» **PROVIDED INFORMATION**
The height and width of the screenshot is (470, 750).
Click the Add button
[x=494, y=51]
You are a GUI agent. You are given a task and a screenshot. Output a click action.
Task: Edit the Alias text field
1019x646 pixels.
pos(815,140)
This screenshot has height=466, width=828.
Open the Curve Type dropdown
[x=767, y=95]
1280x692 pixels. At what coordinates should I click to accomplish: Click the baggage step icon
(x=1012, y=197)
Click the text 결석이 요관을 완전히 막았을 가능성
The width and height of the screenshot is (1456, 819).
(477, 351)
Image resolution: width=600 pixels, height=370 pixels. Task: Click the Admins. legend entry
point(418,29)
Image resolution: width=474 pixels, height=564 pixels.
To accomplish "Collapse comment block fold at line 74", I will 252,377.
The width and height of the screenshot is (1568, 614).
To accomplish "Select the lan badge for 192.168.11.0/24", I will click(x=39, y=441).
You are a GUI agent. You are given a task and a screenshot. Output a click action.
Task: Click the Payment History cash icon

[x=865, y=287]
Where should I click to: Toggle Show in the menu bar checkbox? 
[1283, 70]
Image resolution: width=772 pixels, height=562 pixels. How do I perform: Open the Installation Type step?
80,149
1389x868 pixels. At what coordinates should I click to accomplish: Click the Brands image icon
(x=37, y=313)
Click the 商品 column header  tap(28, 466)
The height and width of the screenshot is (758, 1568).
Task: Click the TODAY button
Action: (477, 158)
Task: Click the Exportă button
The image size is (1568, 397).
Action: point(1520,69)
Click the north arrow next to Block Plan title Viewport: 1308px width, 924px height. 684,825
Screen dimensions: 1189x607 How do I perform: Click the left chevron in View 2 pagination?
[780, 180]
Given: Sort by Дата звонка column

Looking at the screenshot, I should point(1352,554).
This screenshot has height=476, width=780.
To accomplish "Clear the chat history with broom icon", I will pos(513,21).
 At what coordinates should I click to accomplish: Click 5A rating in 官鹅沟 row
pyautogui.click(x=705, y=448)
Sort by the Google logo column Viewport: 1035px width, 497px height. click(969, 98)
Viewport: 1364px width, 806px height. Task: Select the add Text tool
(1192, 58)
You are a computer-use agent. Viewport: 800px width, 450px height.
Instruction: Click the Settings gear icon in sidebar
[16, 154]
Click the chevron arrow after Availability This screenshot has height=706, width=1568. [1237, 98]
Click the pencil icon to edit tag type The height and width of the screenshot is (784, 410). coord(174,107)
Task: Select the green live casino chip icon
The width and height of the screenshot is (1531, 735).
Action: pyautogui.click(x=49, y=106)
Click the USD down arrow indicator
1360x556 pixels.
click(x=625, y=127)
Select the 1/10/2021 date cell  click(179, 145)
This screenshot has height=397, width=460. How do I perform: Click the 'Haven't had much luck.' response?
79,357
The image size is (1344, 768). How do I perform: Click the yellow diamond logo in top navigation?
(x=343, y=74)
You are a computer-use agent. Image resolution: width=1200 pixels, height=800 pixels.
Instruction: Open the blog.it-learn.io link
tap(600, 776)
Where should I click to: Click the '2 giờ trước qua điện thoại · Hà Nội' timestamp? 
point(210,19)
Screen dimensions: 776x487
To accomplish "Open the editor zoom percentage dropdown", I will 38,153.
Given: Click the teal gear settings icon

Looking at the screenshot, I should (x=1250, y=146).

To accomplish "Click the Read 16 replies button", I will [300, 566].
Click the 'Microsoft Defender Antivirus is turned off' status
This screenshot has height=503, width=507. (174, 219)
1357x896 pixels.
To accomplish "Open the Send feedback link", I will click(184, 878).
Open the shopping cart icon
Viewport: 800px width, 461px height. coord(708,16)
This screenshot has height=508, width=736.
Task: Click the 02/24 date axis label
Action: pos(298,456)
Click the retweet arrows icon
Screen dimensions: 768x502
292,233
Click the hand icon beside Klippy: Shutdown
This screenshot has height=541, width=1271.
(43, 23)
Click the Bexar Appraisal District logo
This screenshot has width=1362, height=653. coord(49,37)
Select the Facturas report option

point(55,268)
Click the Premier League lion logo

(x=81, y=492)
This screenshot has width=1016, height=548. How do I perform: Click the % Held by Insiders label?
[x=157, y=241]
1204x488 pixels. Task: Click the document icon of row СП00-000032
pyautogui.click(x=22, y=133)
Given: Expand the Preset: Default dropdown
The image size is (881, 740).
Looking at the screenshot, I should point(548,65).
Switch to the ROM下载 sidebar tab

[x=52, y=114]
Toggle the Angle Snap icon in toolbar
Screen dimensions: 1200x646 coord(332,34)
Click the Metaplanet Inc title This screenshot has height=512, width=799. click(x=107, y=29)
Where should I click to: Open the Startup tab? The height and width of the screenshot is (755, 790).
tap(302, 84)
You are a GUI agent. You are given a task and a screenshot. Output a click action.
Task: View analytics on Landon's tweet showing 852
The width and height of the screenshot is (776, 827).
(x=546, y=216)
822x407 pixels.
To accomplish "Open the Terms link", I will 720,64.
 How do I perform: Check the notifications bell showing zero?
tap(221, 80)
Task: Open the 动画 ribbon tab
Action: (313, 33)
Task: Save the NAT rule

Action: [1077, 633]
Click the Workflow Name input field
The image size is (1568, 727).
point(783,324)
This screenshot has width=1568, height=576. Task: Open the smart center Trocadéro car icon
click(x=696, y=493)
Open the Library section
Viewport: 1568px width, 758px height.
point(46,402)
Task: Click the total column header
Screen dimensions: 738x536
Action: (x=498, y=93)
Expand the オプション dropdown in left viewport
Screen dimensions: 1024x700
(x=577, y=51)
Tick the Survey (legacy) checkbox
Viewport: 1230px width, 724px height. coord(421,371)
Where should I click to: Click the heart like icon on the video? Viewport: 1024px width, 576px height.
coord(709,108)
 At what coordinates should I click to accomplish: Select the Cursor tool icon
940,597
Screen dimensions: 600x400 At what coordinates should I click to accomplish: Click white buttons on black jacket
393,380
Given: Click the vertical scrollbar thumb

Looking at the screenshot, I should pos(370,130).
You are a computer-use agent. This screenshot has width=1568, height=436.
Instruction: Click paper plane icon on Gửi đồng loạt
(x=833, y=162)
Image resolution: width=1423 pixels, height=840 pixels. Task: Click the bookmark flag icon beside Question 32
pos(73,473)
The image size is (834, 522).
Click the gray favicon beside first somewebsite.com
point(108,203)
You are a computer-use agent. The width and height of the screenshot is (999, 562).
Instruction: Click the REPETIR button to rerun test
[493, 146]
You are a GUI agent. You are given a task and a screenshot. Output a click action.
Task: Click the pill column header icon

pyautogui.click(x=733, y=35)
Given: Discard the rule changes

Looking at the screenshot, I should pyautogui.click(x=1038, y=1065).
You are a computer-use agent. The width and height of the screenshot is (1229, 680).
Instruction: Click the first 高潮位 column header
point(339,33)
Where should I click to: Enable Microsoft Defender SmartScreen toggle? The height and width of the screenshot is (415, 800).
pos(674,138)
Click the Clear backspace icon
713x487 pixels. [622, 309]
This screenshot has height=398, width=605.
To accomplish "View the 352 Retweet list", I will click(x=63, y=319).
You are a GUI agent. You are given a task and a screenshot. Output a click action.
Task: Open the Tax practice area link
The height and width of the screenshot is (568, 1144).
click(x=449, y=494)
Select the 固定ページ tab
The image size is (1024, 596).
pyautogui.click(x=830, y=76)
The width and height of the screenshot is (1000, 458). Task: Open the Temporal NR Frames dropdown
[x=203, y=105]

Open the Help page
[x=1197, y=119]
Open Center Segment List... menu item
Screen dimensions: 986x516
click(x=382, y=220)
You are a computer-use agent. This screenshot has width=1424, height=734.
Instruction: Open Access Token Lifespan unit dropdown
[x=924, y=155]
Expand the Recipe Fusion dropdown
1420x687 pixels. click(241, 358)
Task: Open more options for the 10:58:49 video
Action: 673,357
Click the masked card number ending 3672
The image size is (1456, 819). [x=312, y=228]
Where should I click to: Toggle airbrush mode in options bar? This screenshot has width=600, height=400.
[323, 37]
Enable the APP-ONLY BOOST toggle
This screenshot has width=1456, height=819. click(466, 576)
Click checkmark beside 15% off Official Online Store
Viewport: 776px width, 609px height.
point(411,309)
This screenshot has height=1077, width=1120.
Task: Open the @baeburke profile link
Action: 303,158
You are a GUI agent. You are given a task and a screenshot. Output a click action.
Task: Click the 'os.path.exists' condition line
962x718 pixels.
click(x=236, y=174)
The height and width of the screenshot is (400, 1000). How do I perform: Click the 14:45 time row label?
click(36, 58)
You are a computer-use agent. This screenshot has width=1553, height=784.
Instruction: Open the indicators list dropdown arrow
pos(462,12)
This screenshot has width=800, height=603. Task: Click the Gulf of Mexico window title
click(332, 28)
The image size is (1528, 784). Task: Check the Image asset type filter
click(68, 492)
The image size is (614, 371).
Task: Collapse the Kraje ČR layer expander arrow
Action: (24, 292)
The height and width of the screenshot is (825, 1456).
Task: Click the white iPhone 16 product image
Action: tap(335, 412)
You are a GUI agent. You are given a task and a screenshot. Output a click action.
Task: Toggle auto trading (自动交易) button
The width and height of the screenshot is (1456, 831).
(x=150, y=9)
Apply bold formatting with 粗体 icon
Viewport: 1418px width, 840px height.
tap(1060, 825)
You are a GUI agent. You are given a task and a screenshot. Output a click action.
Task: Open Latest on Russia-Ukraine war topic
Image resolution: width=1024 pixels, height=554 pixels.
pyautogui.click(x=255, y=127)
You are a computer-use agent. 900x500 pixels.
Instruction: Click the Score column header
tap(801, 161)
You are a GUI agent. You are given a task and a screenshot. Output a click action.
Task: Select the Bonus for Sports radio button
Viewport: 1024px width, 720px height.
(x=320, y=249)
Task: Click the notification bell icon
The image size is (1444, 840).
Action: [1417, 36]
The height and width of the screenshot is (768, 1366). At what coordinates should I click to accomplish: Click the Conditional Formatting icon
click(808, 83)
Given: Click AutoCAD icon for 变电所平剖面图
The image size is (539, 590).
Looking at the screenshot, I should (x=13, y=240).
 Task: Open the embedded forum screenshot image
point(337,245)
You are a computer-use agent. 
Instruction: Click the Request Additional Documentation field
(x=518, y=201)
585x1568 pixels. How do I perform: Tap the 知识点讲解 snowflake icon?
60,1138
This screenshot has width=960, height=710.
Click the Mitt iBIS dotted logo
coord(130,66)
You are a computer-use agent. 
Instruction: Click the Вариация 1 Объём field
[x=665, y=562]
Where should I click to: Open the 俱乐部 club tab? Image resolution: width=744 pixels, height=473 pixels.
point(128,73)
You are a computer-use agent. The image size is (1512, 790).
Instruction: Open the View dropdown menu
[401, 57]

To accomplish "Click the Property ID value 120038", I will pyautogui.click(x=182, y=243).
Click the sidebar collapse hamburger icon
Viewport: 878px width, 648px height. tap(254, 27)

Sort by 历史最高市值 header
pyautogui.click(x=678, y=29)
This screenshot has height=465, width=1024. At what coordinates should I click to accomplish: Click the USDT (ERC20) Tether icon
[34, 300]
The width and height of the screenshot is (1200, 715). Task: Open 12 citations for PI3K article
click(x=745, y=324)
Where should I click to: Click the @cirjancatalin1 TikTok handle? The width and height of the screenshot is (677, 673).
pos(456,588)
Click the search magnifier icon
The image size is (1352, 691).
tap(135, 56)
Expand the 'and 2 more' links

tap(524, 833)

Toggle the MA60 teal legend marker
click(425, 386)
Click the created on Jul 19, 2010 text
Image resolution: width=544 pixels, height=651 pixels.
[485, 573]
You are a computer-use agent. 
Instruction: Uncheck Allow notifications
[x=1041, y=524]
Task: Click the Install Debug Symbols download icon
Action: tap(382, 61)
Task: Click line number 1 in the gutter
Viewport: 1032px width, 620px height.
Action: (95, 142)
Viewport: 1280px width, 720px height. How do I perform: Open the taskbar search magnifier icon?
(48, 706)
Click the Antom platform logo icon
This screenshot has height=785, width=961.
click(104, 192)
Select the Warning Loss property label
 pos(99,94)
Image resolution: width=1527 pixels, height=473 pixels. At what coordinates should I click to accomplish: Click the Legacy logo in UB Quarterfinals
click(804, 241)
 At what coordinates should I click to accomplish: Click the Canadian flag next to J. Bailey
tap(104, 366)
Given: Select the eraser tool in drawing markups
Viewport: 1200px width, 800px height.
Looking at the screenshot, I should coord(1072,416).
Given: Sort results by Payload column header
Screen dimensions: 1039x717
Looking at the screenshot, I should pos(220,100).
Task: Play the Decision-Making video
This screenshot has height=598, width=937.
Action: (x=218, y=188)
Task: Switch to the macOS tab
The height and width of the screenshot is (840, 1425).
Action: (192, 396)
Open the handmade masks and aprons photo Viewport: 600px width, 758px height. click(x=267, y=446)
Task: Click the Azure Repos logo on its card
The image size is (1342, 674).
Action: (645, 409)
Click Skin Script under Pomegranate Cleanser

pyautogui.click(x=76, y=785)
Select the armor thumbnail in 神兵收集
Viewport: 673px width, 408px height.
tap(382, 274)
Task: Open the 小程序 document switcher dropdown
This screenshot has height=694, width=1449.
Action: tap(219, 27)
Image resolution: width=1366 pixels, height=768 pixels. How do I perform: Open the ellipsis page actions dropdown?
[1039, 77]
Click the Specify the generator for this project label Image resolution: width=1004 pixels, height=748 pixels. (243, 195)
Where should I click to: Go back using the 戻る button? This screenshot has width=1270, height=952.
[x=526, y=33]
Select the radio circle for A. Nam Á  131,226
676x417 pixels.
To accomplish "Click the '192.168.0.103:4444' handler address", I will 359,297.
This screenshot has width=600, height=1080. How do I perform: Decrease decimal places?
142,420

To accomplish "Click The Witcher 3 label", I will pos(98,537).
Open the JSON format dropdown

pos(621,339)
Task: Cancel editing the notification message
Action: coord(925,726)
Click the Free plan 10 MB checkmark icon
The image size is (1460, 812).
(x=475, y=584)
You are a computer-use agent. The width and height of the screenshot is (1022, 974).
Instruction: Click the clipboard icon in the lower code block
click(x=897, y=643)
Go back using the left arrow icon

» **EXERCISE BRIEF**
The answer should be exactly the lines from the one that contains "676x417 pixels." through the end of the entries, both ends included, and nothing besides.

» **COMPLETED TASK**
676x417 pixels.
To accomplish "Click the '192.168.0.103:4444' handler address", I will 359,297.
This screenshot has width=600, height=1080. How do I perform: Decrease decimal places?
142,420

To accomplish "Click The Witcher 3 label", I will pos(98,537).
Open the JSON format dropdown

pos(621,339)
Task: Cancel editing the notification message
Action: coord(925,726)
Click the Free plan 10 MB checkmark icon
The image size is (1460, 812).
(x=475, y=584)
You are a computer-use agent. The width and height of the screenshot is (1022, 974).
Instruction: Click the clipboard icon in the lower code block
click(x=897, y=643)
Go back using the left arrow icon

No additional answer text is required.